Optimizer: AdamW (\(\beta_1\)=0.9, \(\beta_2\)=0.95, weight decay=0.02), BF16 mixed precision with gradient checkpointing.

Key Experimental Results¶

Main Results¶

Comparison with multiple compression methods on FLUX.1-dev and Qwen-Image across DPG, GenEval, LongText-Bench, OneIG-Bench, and T2I-CompBench:

Model	Method	Params (B)	Latency (ms)	Avg. Performance Drop (%)
FLUX.1-dev	Original	12	715	0
FLUX.1-dev	TinyFusion	8	534	13.80
FLUX.1-dev	HierarchicalPrune	8	543	13.38
FLUX.1-dev	PPCL (8B)	8	535	4.03
FLUX.1 Lite	PPCL (6.5B)	6.5	428	0.07
Qwen-Image	Original	20	2625	0
Qwen-Image	TinyFusion	14	1789	8.75
Qwen-Image	HierarchicalPrune	14	1786	6.49
Qwen-Image	PPCL (14B)	14	1792	0.42
Qwen-Image	PPCL (10B+FT)	10	1462	3.29

Ablation Study¶

Incremental component addition on Qwen-Image (25 layers pruned, evaluated by average LongText/DPG/GenEval scores):

Configuration	LongText	DPG	GenEval	Avg.	Params (B)	Drop (%)
Original	0.942	0.885	0.854	0.894	20	0
Baseline (CKA sensitivity + sequential distillation)	0.625	0.763	0.728	0.706	12	18.2
+LP (linear probe detection)	0.712	0.795	0.776	0.761	12	14.5
+DP (non-sequential distillation)	0.905	0.836	0.801	0.848	12	5.22
+WP-text (text stream → linear)	0.915	0.846	0.819	0.860	11	3.79
+WP-ffn (FFN → linear)	0.906	0.835	0.809	0.850	10	4.91
+Fine-tuning	0.916	0.867	0.828	0.870	10	2.61

Key Findings¶

Contiguous vs. non-contiguous removal: Experiments removing 1–3 layers from Qwen-Image consistently show that contiguous removal outperforms non-contiguous removal, validating the depth-wise continuity hypothesis of redundancy.
Non-sequential distillation is the dominant contributor: From baseline to +DP, the average score improves from 0.706 to 0.848 (+14.2 percentage points), demonstrating that breaking the error propagation chain is the core factor.
Plug-and-play flexibility: 12B (−3.03%) and 14B (−0.42%) variants are obtained directly from the trained 10B model by substituting student layers with teacher layers, requiring no additional training.
Effectiveness on already-compressed models: Applying the method to FLUX.1 Lite (8B) and further pruning to 6.5B yields only a 0.07% performance drop.
50% compression ratio: Qwen-Image 20B→10B achieves nearly 2× inference speedup and approximately 33% GPU memory reduction.

Highlights & Insights¶

The discovery of contiguous redundancy is a key observation — redundancy is not randomly distributed across layers but forms functionally coupled units of consecutive layers that can be replaced as a whole, which is more efficient than per-layer sensitivity analysis.
The linear probe + CKA first-order difference detection strategy is highly lightweight: each probe comprises a single linear layer, training is independent and parallelizable, and detection requires only one calibration-set inference pass.
Non-sequential distillation is an elegant design — independent optimization per interval naturally supports plug-and-play usage and multi-compression-ratio deployment, which is highly practical for production deployment.
Dual-axis compression exploits the characteristics of MMDiT's dual-stream architecture (text-stream redundancy substantially exceeds image-stream redundancy), constituting an architecture-aware compression strategy.
The overall training cost is low: 6k+2k+1k steps on 8 H20 GPUs, which is negligible compared to full retraining.

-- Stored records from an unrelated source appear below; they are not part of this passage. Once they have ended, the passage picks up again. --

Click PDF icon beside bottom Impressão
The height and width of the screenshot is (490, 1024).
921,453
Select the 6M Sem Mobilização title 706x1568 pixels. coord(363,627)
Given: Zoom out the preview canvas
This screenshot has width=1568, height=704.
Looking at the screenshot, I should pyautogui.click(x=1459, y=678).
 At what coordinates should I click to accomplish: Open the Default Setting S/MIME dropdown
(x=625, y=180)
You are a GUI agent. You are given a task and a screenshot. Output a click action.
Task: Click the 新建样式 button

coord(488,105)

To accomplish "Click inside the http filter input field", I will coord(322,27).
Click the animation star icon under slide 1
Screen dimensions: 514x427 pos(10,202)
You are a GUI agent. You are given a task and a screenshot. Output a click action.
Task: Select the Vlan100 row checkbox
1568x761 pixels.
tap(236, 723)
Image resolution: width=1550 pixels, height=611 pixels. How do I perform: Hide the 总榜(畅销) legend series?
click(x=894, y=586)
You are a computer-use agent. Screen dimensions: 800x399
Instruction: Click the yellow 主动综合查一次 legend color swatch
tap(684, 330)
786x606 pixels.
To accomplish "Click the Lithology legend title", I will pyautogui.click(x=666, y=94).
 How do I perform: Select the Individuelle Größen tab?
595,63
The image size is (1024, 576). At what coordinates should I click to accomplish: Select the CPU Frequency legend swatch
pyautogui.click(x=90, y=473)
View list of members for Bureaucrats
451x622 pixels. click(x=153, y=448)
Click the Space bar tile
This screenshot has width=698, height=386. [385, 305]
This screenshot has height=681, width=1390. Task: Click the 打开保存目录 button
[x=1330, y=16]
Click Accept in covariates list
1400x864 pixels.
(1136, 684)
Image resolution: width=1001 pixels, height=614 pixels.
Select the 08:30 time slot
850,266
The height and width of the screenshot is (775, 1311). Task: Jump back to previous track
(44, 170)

Limitations & Future Work¶

Lack of theoretical guarantees for CKA first-order difference inflection point detection: The authors acknowledge that this is a successful engineering heuristic without rigorous theoretical foundations.
Incompatibility with INT4 quantization: Pruning reduces model redundancy, narrowing the error tolerance for quantization, resulting in degraded INT4 performance. Joint optimization of pruning and quantization warrants further exploration.
Experiments are conducted solely on T2I tasks; extension to video generation (e.g., DiT-based video models) has not been explored.
Linear probe detection depends on the calibration set; different calibration sets may yield different interval partitions, and robustness remains to be verified.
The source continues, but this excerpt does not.